### Task details:
Reproduce the lines between the one holding "I will pos(106,339)." and the one holding "(1085, 577)", inclusive, with no changes.

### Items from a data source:
╔══
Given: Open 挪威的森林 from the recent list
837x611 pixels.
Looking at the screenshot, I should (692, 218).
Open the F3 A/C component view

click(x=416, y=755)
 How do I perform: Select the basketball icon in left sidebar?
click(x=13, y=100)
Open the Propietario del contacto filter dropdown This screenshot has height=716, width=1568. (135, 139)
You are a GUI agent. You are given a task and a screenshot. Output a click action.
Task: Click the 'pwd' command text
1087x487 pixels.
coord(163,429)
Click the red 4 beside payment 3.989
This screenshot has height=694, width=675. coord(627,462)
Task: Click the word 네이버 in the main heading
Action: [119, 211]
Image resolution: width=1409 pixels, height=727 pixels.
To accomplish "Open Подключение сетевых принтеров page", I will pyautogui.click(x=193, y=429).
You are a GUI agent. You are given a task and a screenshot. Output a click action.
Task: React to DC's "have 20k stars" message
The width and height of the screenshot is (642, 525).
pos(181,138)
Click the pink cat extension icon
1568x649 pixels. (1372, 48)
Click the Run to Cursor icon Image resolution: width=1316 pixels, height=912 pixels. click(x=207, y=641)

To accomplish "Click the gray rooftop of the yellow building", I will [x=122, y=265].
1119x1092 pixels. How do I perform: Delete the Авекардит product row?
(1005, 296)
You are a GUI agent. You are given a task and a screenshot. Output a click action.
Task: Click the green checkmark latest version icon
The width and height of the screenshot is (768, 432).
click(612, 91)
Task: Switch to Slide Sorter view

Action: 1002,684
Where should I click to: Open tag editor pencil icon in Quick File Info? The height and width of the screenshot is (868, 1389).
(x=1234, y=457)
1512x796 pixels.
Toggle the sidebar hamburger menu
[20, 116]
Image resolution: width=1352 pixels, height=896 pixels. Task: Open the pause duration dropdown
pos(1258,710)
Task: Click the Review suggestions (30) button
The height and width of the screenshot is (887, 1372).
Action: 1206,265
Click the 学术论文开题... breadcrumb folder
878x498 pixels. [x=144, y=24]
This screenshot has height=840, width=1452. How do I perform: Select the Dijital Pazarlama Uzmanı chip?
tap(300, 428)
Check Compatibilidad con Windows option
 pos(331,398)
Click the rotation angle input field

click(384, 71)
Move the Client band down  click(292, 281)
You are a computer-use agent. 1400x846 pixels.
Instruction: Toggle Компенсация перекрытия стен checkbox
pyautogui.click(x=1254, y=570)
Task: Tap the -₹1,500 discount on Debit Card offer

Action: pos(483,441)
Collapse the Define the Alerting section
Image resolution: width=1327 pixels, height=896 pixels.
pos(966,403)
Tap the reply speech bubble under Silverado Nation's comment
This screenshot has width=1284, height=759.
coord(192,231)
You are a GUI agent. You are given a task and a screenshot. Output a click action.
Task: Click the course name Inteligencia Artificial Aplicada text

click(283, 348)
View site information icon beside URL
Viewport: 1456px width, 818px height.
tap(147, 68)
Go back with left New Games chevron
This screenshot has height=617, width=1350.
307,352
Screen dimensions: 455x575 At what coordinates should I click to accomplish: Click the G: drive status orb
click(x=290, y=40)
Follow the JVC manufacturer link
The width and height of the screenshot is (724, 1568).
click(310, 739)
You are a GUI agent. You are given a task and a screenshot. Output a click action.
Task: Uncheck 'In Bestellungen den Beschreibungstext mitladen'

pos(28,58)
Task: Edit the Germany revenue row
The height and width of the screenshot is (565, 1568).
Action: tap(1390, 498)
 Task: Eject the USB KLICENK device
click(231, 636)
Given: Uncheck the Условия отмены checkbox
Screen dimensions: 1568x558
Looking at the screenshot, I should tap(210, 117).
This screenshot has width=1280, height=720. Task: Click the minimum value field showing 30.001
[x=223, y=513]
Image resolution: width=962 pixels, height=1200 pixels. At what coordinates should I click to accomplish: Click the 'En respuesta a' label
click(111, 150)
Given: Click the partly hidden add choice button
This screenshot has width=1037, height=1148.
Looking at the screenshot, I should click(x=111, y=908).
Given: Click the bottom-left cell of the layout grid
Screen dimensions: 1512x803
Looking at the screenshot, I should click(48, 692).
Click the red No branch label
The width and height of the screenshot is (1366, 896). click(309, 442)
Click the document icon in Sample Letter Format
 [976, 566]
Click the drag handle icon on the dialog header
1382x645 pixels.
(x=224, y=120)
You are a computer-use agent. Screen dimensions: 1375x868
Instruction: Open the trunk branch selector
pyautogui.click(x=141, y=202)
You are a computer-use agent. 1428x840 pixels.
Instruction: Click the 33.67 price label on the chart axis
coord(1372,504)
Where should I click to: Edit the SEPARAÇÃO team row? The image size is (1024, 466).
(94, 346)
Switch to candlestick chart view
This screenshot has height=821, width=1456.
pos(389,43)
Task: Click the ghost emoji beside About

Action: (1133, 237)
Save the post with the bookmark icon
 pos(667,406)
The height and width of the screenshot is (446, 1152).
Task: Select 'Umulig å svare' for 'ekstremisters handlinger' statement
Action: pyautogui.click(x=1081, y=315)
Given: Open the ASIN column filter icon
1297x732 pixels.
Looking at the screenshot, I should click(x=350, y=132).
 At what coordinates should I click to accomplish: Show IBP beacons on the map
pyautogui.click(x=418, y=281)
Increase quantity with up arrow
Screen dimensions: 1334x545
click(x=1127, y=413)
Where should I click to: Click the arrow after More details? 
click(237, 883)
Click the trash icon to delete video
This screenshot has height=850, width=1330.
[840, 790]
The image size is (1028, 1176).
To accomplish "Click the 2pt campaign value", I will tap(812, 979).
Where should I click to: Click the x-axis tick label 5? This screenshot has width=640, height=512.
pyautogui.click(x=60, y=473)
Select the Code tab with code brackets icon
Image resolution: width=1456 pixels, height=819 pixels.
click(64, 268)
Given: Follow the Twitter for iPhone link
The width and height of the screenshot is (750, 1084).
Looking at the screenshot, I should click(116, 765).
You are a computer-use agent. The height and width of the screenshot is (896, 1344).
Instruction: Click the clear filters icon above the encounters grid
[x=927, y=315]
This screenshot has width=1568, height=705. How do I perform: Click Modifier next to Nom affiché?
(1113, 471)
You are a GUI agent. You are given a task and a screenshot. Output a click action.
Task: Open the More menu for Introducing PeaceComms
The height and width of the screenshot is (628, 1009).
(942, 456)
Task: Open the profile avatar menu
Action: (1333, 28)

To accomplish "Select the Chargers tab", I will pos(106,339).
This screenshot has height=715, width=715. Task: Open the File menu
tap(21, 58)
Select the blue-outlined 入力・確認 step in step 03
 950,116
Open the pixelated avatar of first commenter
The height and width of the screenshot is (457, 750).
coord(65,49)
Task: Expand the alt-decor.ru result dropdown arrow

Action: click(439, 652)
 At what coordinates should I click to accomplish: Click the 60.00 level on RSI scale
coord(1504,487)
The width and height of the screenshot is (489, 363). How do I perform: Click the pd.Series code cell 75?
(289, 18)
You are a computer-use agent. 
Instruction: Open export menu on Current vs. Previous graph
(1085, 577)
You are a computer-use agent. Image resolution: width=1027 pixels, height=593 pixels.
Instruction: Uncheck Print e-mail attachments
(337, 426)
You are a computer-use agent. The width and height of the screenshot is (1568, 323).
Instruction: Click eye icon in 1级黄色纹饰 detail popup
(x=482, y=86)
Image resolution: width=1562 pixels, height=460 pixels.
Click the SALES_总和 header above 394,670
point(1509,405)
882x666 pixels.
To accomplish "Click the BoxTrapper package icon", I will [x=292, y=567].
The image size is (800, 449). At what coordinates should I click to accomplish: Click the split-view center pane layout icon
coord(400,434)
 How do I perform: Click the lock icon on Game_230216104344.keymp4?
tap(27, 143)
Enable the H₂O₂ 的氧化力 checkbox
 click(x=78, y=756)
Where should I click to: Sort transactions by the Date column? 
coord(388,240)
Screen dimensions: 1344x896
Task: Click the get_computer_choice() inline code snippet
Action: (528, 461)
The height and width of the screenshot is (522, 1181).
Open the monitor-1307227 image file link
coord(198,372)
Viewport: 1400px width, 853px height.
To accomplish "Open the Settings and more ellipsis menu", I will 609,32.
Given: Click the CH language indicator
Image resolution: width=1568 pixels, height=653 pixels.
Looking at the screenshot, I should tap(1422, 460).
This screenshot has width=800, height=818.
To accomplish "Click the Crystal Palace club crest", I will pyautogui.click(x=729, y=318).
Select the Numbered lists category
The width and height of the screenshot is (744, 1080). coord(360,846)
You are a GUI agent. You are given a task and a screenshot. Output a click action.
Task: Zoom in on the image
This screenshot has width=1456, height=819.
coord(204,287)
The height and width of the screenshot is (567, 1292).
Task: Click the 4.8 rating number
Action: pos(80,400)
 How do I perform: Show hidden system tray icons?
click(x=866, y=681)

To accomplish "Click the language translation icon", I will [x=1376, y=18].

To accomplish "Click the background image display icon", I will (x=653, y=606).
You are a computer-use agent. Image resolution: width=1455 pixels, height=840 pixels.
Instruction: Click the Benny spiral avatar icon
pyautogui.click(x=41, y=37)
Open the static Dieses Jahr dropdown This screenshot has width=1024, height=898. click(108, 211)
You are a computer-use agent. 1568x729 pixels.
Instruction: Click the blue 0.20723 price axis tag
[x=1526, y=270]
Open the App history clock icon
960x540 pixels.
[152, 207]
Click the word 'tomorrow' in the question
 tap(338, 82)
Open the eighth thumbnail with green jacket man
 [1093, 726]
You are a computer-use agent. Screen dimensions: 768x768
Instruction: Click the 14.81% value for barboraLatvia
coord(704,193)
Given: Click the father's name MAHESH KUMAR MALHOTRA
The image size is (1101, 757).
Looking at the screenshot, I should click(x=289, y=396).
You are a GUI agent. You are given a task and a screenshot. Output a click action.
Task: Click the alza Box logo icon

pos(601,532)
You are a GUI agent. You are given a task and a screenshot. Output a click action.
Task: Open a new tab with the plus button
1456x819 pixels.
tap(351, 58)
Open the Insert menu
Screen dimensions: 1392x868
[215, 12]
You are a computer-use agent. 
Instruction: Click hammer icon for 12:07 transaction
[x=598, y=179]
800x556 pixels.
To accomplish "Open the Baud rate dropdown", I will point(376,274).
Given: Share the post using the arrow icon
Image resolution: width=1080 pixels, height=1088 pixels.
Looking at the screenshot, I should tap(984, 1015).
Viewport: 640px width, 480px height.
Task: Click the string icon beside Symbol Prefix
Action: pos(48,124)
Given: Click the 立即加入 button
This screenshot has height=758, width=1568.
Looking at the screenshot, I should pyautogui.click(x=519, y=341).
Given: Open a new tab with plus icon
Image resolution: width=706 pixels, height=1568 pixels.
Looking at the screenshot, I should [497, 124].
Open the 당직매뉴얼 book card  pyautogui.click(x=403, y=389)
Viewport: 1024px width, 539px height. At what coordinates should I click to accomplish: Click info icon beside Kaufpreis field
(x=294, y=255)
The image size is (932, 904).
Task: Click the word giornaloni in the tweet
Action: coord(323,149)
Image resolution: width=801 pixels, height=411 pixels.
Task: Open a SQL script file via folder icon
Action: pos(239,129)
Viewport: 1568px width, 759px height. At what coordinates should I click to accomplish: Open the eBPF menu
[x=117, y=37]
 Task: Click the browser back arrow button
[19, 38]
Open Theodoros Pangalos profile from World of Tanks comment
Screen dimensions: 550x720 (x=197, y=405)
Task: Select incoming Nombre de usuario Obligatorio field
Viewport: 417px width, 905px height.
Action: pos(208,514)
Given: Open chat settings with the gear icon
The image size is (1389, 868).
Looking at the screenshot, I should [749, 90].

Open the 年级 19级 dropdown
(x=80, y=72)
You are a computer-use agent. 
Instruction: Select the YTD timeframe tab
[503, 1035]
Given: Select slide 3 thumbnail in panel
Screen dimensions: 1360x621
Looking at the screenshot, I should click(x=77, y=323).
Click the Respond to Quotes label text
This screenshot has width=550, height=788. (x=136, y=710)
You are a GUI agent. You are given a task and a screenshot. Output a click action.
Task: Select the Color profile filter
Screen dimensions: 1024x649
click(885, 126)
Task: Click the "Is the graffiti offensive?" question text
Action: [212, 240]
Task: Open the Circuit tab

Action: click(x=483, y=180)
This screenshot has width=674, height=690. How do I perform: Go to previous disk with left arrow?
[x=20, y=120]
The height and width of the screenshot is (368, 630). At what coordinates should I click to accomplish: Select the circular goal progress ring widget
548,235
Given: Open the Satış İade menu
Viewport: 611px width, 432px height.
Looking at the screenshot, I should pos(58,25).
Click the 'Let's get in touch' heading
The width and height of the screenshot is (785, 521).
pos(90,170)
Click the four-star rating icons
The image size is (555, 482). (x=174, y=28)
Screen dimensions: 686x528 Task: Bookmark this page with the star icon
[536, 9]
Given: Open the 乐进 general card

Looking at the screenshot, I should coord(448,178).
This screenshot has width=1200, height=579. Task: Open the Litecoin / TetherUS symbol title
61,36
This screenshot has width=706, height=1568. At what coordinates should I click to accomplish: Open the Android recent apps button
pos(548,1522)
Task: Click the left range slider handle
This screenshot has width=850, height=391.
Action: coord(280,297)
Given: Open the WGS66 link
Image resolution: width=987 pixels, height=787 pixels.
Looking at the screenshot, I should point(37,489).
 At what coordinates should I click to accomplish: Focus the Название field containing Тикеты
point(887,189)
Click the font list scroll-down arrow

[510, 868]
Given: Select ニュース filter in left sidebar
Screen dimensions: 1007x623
╚══
### Exercise result:
To accomplish "Select the Chargers tab", I will pos(106,339).
This screenshot has height=715, width=715. Task: Open the File menu
tap(21, 58)
Select the blue-outlined 入力・確認 step in step 03
 950,116
Open the pixelated avatar of first commenter
The height and width of the screenshot is (457, 750).
coord(65,49)
Task: Expand the alt-decor.ru result dropdown arrow

Action: click(439, 652)
 At what coordinates should I click to accomplish: Click the 60.00 level on RSI scale
coord(1504,487)
The width and height of the screenshot is (489, 363). How do I perform: Click the pd.Series code cell 75?
(289, 18)
You are a computer-use agent. 
Instruction: Open export menu on Current vs. Previous graph
(1085, 577)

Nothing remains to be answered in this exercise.